Intel EM64T is an enhancement to Intel IA-32 architecture. An IA-32 processor equipped with this technology is compatible with the existing IA-32 software. This enables the software to access more memory address space, and allows for the co-existence of software written for the 32-bit linear address space with software capable of accessing the 64-bit linear address space.
A minor configuration change on the Intel EM64T platforms, enabling Hyper-Threading Technology (HT Technology) and building the Linux kernel in multistream mode (by adding a single parameter to the build process), delivers significant performance benefit over the default configuration and build process. Several key results indicate a performance benefit with HT Technology turned on, and from Intel EM64T.
Linux Kernel 2.6.4*, which is freely available, is evaluated in this study. Red Hat EL 3.0 distribution is used on all hosts. All Intel platforms considered in this study are enabled with the HT Technology and include DP 3.6GHz Nocona, and 3.2GHz Intel Xeon platforms.

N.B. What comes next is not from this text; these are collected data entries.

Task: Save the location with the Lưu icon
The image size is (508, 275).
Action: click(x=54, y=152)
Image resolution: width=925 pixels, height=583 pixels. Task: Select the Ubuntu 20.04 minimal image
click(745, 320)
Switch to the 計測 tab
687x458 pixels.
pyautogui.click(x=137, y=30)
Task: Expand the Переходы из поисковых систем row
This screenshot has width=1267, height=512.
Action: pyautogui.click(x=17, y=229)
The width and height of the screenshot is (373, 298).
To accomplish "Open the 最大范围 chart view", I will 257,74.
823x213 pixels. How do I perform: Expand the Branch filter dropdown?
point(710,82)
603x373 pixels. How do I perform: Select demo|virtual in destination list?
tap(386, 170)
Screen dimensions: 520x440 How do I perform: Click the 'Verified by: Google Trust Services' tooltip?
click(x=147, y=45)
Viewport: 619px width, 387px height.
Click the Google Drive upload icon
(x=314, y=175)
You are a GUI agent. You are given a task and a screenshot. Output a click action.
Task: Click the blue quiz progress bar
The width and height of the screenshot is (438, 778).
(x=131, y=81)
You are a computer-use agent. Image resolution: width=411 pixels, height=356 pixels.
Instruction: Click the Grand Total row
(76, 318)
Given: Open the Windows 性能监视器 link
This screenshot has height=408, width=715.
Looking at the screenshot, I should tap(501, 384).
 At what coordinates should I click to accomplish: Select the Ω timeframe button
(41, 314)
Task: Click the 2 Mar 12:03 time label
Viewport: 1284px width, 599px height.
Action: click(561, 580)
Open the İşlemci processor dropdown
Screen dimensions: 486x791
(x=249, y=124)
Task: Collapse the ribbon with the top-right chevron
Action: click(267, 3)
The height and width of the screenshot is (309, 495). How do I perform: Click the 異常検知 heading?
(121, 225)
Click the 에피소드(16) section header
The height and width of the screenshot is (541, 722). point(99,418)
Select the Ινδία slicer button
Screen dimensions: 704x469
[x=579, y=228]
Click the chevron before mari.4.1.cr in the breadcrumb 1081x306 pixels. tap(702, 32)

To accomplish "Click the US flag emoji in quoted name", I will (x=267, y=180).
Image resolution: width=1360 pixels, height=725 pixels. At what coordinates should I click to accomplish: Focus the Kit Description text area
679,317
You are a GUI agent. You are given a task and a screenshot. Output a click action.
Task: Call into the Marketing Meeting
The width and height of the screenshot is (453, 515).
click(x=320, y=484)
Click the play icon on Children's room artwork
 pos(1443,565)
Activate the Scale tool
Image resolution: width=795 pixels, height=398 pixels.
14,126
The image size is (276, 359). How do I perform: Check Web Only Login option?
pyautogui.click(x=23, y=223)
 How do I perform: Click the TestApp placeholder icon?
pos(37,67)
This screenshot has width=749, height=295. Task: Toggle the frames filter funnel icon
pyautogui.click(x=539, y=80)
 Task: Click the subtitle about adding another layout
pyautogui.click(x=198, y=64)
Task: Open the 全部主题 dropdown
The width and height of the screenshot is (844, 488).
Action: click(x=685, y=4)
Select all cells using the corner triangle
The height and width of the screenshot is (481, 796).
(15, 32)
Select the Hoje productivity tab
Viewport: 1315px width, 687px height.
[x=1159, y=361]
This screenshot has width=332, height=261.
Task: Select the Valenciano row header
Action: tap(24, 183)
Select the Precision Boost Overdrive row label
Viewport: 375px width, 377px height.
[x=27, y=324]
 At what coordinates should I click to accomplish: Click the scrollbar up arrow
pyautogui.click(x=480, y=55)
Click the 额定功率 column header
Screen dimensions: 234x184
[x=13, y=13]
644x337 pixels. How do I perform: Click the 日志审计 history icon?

Following are the key objectives of this paper:
- To evaluate the HT Technology benefit with Intel processors for multistream Linux kernel build.
- To review Linux kernel build performance on Intel processors with Intel EM64T.
Building the Linux Kernel
Building the Linux kernel is typical of a common computationally intensive task and is often required for Linux system maintenance. System administrators and Linux developers are frequently required to update the kernel, add new device drivers, or rebuild the kernel with application specific hooks. This is also mission-critical in the enterprise server space, where system availability is of highest priority.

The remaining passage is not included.